_DATASET EXTRACT:_

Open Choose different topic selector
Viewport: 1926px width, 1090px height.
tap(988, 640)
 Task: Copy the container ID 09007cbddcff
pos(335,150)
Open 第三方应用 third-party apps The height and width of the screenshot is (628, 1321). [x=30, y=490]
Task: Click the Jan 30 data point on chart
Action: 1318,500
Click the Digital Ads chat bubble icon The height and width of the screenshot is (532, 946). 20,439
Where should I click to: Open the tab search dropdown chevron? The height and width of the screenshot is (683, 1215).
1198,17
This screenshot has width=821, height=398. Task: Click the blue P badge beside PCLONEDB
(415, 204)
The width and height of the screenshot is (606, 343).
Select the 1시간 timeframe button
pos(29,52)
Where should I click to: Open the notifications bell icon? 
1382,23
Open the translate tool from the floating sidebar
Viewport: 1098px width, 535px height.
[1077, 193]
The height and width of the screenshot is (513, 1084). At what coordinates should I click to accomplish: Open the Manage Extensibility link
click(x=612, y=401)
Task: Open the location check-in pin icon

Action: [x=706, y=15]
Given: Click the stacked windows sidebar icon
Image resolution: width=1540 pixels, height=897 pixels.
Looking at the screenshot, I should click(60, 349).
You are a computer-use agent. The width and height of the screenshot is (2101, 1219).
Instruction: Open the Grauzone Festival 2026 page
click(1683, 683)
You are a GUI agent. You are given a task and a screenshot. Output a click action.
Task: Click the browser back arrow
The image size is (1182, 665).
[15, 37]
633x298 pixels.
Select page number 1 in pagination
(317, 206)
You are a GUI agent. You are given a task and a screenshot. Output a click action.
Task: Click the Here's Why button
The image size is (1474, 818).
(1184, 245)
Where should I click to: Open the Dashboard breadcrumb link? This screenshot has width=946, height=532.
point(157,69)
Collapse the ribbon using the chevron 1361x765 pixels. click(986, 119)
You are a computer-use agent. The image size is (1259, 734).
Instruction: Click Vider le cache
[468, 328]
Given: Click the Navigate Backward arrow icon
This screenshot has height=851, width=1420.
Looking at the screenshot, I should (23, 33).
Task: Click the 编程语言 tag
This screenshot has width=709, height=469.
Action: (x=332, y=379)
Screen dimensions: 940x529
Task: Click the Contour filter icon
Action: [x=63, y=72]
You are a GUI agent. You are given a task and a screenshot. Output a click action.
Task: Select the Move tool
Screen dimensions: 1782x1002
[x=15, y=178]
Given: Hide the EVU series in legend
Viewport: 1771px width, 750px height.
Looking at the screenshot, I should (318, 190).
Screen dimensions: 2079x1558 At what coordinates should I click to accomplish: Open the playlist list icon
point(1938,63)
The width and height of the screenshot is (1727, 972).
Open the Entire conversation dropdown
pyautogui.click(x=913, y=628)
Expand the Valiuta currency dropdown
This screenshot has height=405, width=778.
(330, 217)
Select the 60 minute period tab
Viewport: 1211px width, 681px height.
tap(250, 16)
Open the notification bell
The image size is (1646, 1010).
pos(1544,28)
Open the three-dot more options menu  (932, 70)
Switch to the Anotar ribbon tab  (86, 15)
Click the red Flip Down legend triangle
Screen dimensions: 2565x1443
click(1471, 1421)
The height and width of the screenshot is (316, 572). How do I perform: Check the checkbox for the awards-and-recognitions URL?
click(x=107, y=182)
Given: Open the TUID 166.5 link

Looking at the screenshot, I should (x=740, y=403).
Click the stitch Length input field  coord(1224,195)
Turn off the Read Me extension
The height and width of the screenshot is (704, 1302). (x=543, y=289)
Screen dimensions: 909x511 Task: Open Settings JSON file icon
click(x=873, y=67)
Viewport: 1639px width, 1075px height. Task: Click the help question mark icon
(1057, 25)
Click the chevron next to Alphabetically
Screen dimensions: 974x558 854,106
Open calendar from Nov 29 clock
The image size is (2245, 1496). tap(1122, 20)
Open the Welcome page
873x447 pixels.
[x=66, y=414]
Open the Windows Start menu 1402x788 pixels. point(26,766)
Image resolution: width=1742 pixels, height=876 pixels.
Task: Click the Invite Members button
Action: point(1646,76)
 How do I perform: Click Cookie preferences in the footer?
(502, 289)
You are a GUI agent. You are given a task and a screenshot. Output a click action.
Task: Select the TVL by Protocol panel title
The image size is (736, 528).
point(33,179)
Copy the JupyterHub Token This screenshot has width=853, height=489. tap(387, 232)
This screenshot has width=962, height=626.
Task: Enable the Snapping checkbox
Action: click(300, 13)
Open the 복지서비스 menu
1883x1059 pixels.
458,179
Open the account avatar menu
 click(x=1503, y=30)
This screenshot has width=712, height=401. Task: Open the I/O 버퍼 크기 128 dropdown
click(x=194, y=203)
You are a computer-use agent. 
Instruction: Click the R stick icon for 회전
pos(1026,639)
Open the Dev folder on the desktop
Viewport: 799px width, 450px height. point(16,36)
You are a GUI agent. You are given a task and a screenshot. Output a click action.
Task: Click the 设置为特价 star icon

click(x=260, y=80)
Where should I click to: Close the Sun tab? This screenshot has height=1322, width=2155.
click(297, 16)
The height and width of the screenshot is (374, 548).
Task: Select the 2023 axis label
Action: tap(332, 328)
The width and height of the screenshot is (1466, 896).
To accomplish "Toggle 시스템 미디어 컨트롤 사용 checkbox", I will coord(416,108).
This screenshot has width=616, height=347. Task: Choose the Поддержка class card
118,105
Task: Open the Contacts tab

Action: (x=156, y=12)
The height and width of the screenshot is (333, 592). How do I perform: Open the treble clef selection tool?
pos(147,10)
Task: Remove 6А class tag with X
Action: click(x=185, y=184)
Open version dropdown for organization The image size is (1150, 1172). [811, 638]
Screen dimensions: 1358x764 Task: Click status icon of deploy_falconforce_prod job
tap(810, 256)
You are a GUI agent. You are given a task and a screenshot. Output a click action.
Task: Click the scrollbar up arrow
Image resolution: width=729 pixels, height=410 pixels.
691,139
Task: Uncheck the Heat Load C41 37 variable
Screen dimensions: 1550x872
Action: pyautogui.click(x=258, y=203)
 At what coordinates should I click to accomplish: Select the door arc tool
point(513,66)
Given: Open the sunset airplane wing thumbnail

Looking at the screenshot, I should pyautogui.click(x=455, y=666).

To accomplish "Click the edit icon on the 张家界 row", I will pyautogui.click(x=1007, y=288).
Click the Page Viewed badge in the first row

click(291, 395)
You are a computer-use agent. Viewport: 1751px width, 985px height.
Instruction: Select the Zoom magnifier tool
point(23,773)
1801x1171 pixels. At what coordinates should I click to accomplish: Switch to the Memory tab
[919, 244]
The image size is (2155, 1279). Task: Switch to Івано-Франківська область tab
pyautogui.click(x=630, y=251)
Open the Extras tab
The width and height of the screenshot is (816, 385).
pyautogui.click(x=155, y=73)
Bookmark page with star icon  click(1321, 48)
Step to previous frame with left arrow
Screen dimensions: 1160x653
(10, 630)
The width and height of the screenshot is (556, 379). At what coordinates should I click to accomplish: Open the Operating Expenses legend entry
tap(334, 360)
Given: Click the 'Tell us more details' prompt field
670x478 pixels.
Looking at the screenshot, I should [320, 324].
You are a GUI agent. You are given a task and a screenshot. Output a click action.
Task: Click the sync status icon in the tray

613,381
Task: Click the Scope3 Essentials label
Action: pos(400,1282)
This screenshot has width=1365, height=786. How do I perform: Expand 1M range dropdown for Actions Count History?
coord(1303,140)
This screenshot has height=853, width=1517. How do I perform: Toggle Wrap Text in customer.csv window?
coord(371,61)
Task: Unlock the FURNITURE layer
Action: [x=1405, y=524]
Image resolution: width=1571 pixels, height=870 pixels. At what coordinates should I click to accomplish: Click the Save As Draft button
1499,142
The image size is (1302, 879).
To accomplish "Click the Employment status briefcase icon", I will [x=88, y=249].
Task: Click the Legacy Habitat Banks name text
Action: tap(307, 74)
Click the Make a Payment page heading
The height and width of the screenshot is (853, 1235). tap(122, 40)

_EXERCISE OBJECTIVE:_ Look for the string "computer" in the entries above. Copy every line that has it.

_RESPONSE:_
You are a computer-use agent. The width and height of the screenshot is (2101, 1219).
You are a computer-use agent. The image size is (1259, 734).
You are a computer-use agent. 
You are a computer-use agent. Viewport: 1751px width, 985px height.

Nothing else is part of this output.